The ability of a healthy soil and cropping system to sequester carbon is one of the biggest reasons every U.S. consumer should be interested in seeing more use of cover crops. Well-grown cover crops can sequester at least two to three tons of carbon per year. The 20 million acres of cover crops likely to be planted this year will remove enough carbon dioxide from the atmosphere to offset the carbon emitted by more than 12 million cars.
While the recent progress with cover crops and storing soil carbon is admirable, we have a long way to go. Approximately half the soil carbon that existed on Midwest farms at the time of European settlement has been lost to tillage and farming over the last two centuries. This undermines our ability to grow food and fiber, especially given more extreme weather precipitated by climate change. While the estimated 20 million acres of cover crops being planted this year sounds substantial and represents real progress, it is unfortunately less than 10% of total U.S. cropland.

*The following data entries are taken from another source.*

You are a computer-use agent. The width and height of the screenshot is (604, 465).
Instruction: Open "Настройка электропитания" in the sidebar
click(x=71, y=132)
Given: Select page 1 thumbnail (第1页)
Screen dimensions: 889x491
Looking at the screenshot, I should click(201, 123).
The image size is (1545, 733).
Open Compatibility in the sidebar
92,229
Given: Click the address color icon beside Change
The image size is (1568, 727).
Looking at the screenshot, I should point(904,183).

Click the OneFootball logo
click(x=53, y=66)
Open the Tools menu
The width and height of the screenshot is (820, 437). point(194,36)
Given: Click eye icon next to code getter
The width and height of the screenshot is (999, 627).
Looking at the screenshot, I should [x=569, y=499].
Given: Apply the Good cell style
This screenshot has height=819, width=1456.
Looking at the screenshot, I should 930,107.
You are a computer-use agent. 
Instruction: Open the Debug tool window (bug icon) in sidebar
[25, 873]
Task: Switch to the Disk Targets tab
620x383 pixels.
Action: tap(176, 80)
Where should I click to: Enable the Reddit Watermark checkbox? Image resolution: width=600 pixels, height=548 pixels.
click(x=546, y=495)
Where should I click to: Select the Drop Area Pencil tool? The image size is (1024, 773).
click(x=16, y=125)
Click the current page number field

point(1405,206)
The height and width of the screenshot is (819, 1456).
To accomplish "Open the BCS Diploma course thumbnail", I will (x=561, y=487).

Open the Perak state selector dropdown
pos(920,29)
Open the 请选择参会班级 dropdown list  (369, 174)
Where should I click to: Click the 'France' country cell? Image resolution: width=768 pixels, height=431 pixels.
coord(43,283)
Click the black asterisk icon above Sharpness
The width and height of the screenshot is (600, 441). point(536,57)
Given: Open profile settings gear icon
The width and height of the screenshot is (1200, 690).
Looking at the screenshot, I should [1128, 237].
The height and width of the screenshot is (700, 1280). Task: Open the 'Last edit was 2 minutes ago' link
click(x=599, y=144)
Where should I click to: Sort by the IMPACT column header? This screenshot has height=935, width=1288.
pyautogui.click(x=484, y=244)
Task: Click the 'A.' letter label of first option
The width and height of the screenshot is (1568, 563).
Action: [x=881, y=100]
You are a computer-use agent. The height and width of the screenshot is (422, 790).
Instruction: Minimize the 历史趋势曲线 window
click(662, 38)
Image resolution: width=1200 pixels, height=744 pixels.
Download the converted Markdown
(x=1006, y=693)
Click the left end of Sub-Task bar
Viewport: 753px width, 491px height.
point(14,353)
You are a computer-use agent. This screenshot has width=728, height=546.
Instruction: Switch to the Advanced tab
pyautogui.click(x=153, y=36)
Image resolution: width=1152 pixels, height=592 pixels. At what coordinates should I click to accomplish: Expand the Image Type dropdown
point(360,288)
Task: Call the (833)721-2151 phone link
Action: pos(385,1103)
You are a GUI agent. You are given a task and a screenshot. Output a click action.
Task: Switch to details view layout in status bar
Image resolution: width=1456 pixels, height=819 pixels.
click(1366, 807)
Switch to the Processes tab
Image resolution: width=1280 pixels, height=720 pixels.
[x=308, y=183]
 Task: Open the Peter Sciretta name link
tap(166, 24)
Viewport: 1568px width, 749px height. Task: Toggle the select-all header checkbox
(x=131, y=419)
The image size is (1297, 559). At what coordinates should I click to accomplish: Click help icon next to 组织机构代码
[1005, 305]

Numerous public and private sector programs are encouraging the use of cover crops, including Bayer’s Soil Carbon Initiative, but much more effort to catalyze cover crop adoption is needed. For example, the current congressional budget reconciliation proposal includes $5 billion to incentivize farmers planting cover crops on millions of additional acres.
Ultimately, it’s the efforts of many innovative and stewardship-minded farmers that are leading the way on use of cover crops. These farmers are capturing carbon out of the air and putting it into the soil where it can benefit us all by building healthier soil and sustaining our food system. This regreening of fields during the current golden harvest season is the type of fall color change we can all appreciate.